### WHAT NEEDS TO BE DONE
Exact copies of the lines below, from the one with "This screenshot has width=819, height=1456." up to and including the one with "Task: Open the sqldbc database dropdown", are what this calls for; leave out pictures.

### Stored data

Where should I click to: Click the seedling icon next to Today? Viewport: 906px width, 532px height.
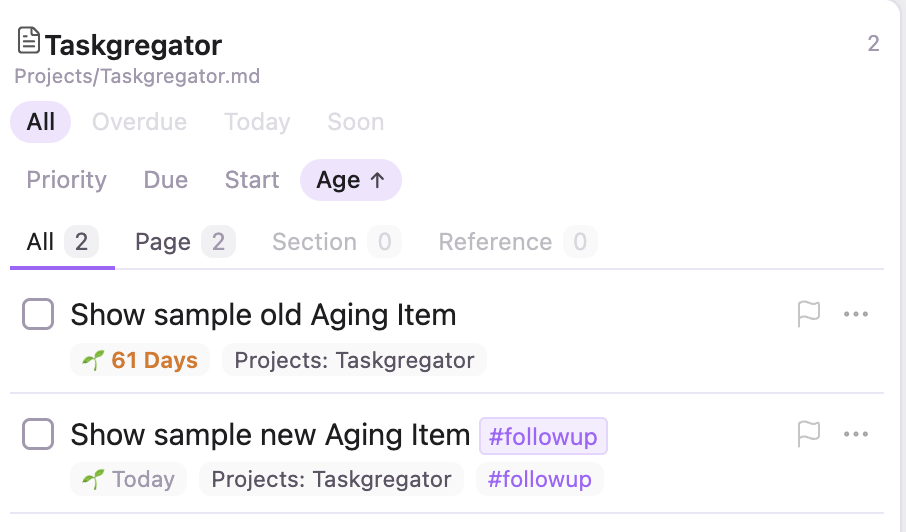93,479
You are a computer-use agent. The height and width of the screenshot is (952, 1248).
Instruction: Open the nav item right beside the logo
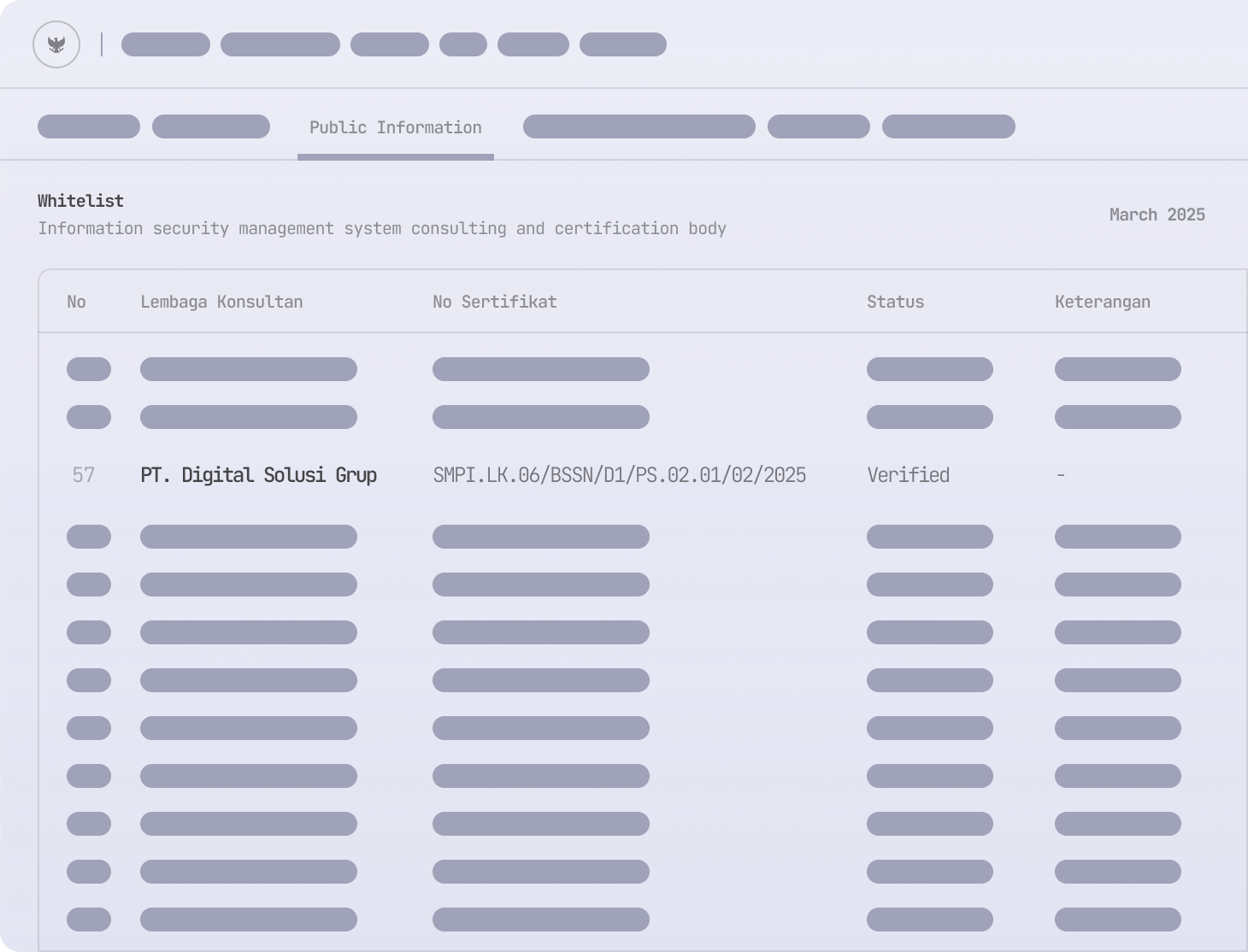pos(166,44)
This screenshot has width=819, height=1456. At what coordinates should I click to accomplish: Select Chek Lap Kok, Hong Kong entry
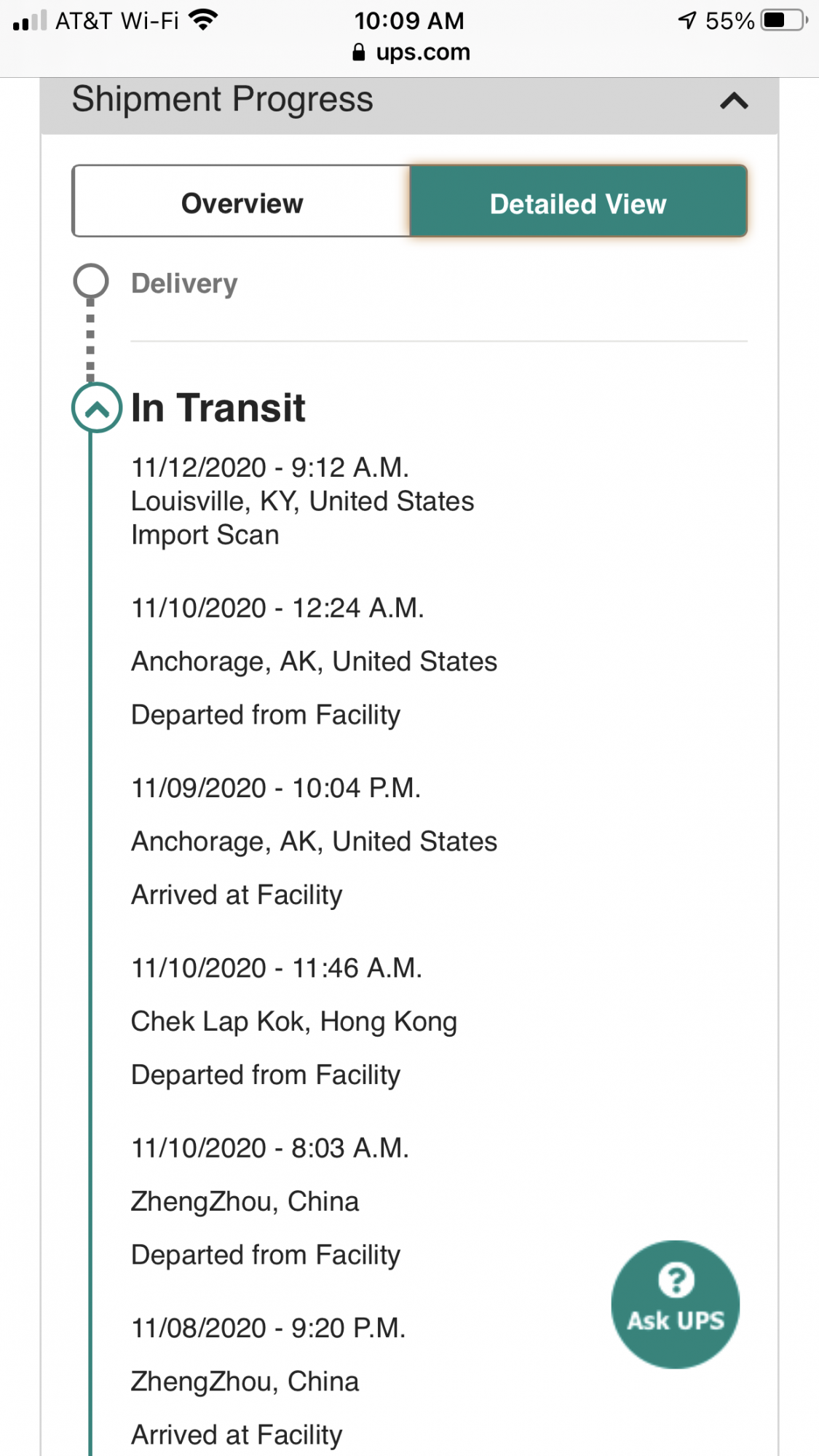[x=294, y=1021]
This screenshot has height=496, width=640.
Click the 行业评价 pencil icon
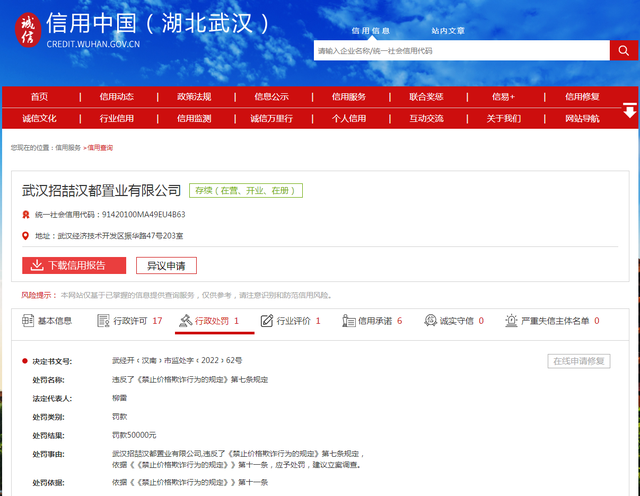[266, 321]
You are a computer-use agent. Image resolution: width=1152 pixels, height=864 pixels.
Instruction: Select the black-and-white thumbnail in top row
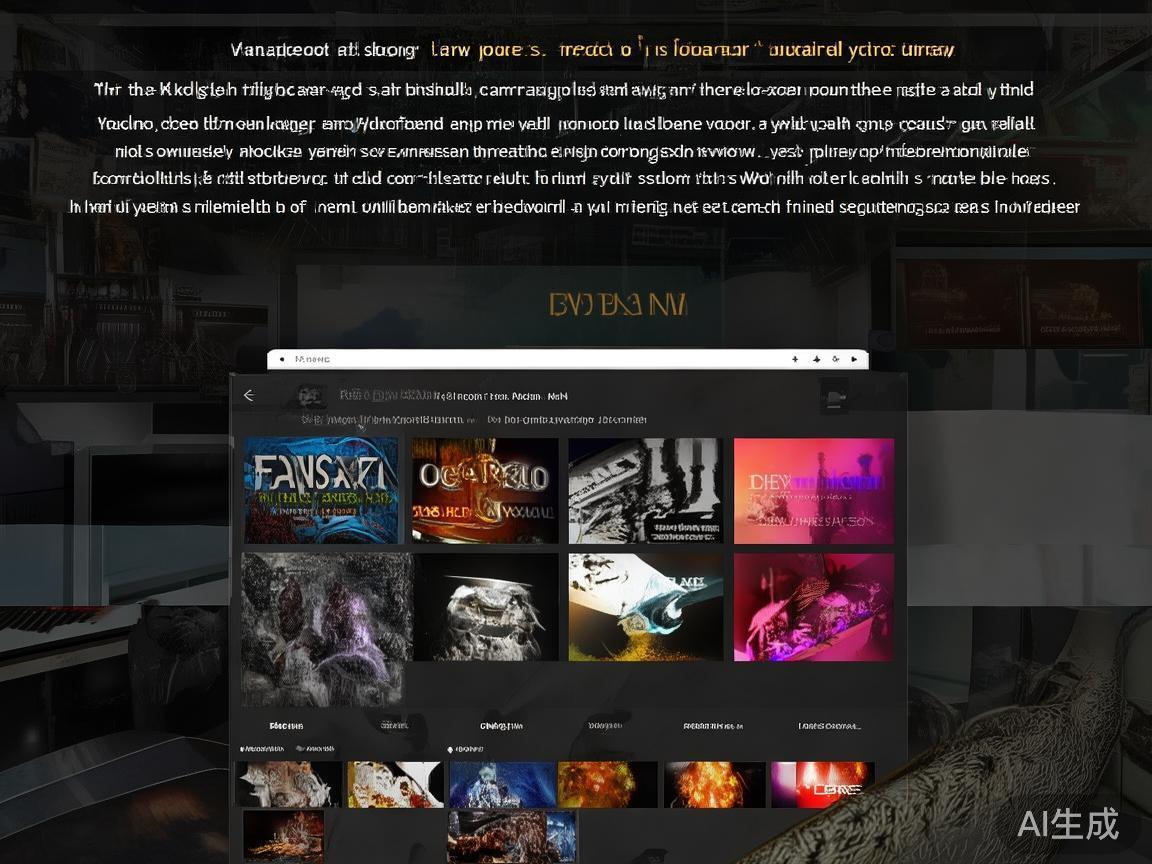(645, 490)
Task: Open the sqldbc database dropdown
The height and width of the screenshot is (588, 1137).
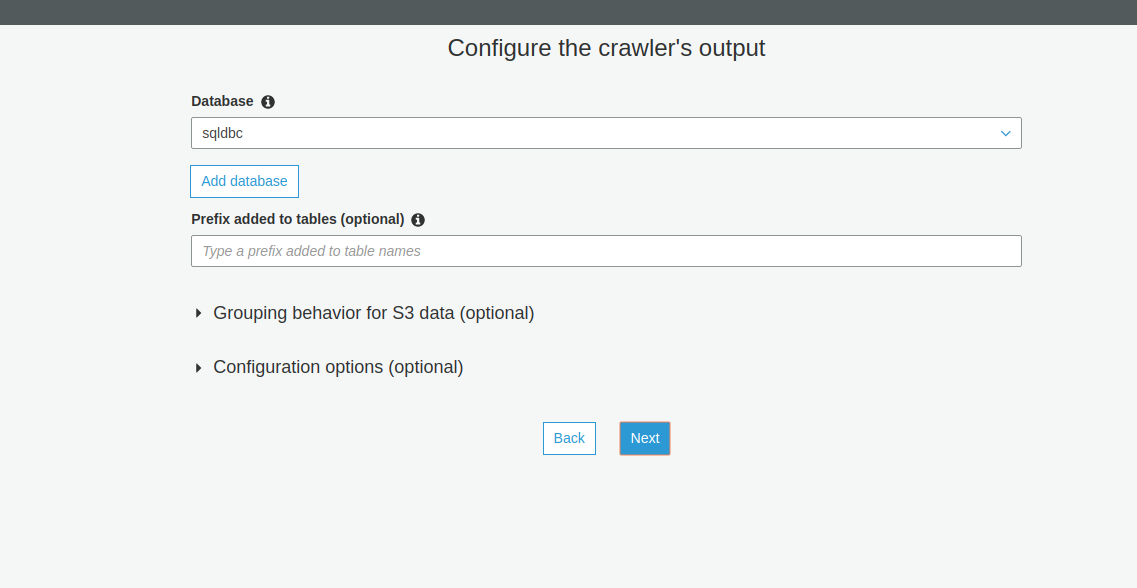Action: coord(605,133)
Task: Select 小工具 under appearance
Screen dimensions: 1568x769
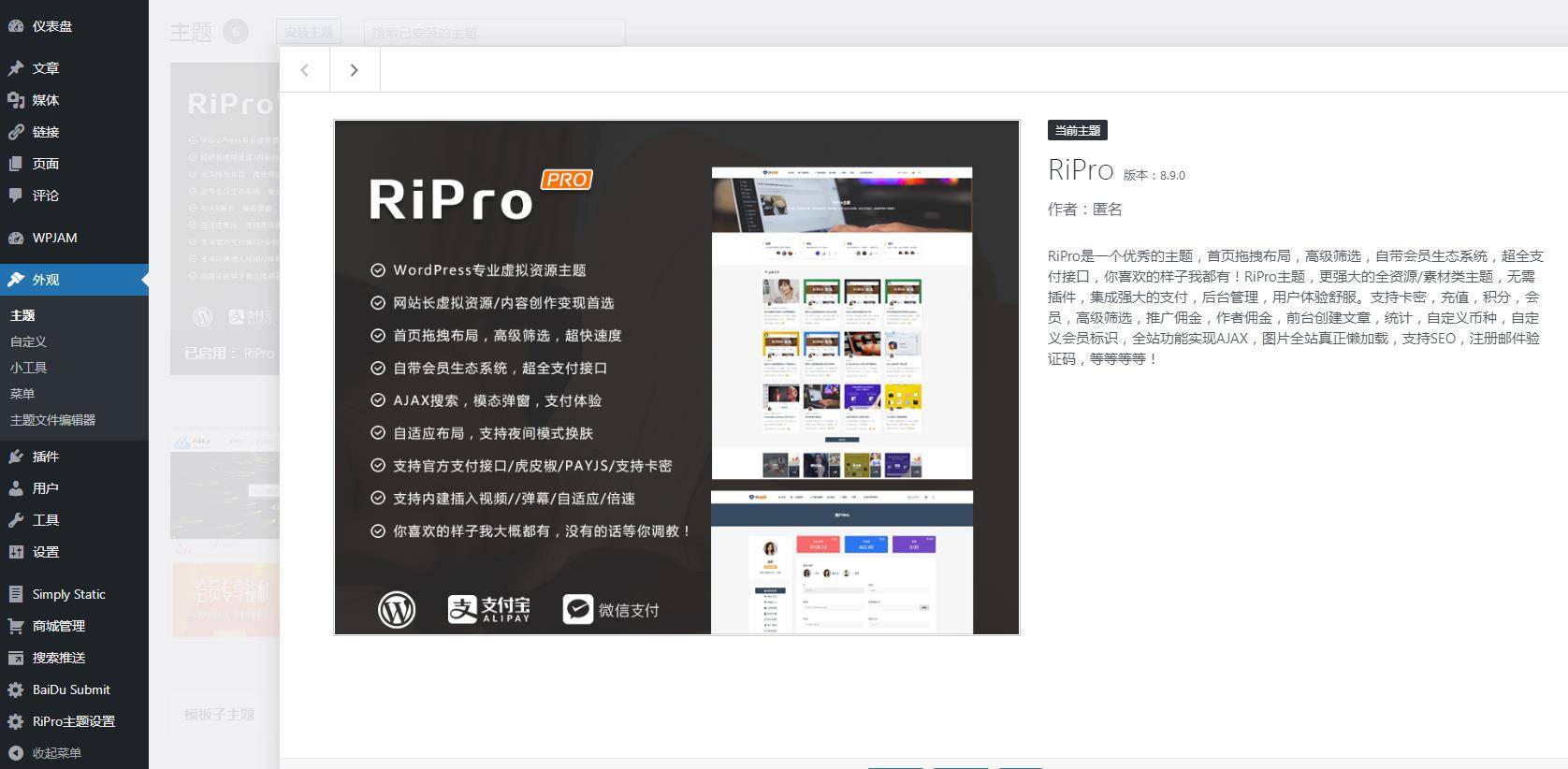Action: [x=28, y=368]
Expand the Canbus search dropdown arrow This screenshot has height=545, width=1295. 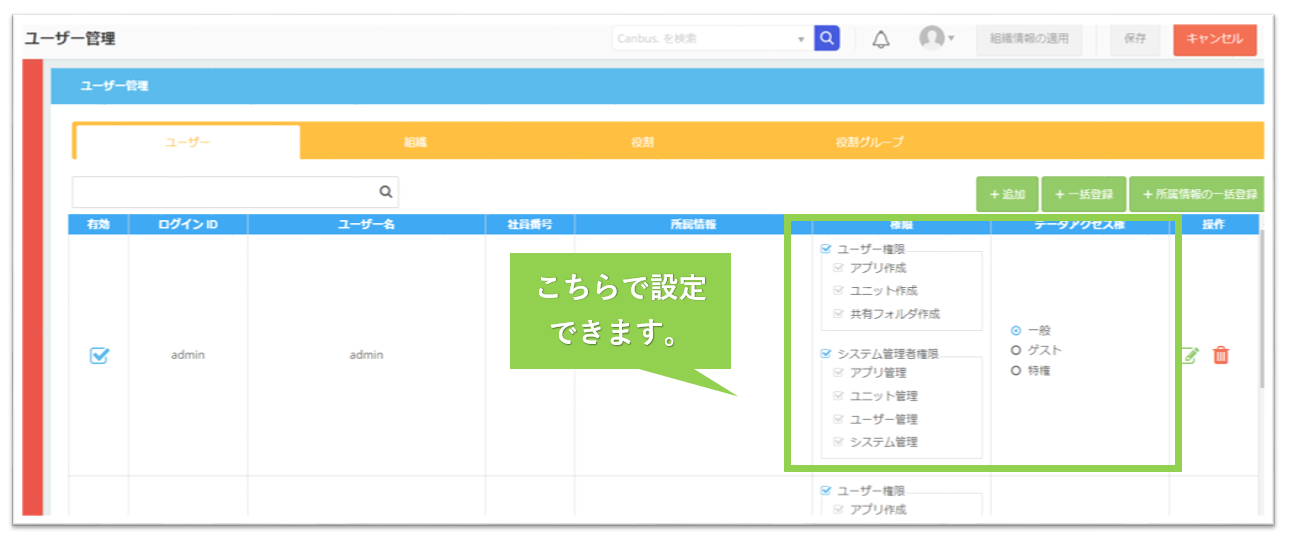[801, 40]
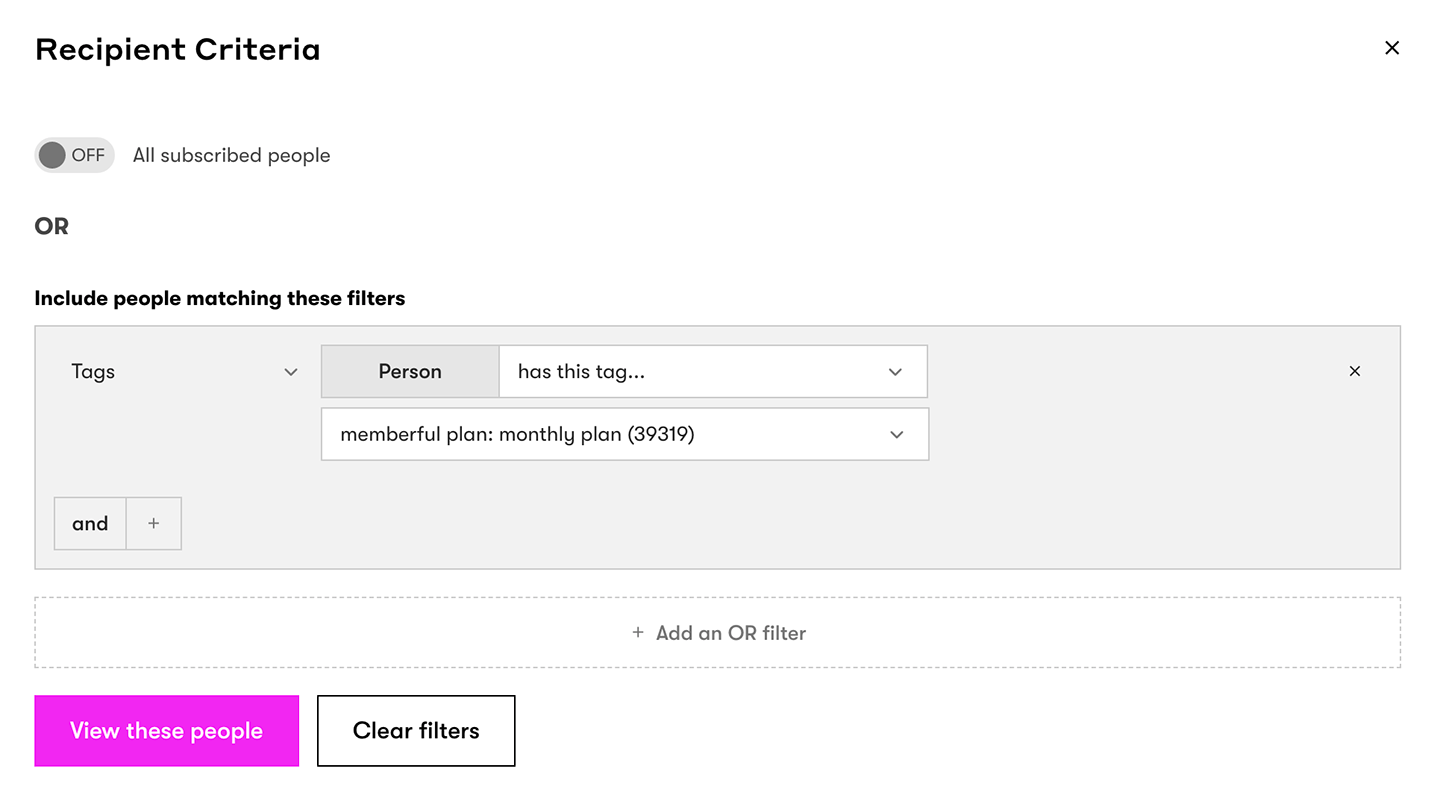Click the chevron of has this tag
The width and height of the screenshot is (1440, 798).
tap(895, 372)
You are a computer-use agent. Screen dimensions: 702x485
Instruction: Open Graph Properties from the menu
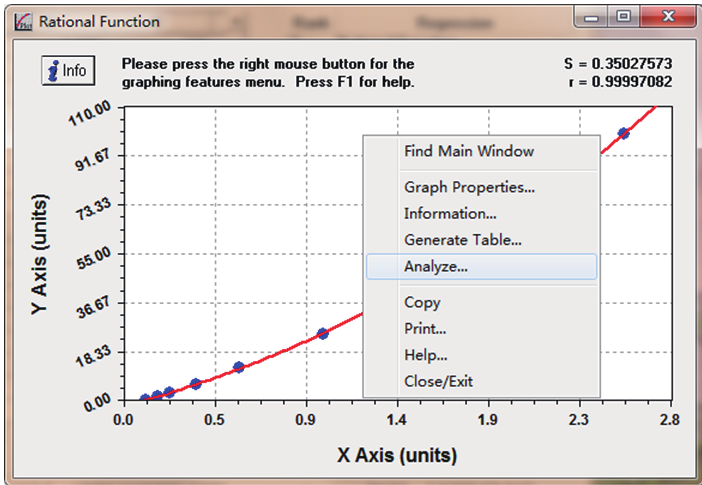[469, 187]
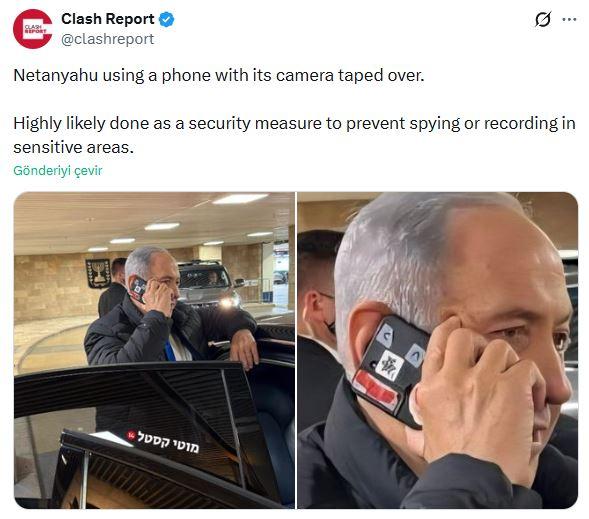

### SOLUTION TO THIS EXERCISE
This screenshot has width=819, height=1456. At what coordinates should I click to accomplish: Select Chek Lap Kok, Hong Kong entry
[x=294, y=1021]
This screenshot has height=496, width=640.
Click the 行业评价 pencil icon
[266, 321]
You are a computer-use agent. Image resolution: width=1152 pixels, height=864 pixels.
Instruction: Select the black-and-white thumbnail in top row
(645, 490)
Task: Open the sqldbc database dropdown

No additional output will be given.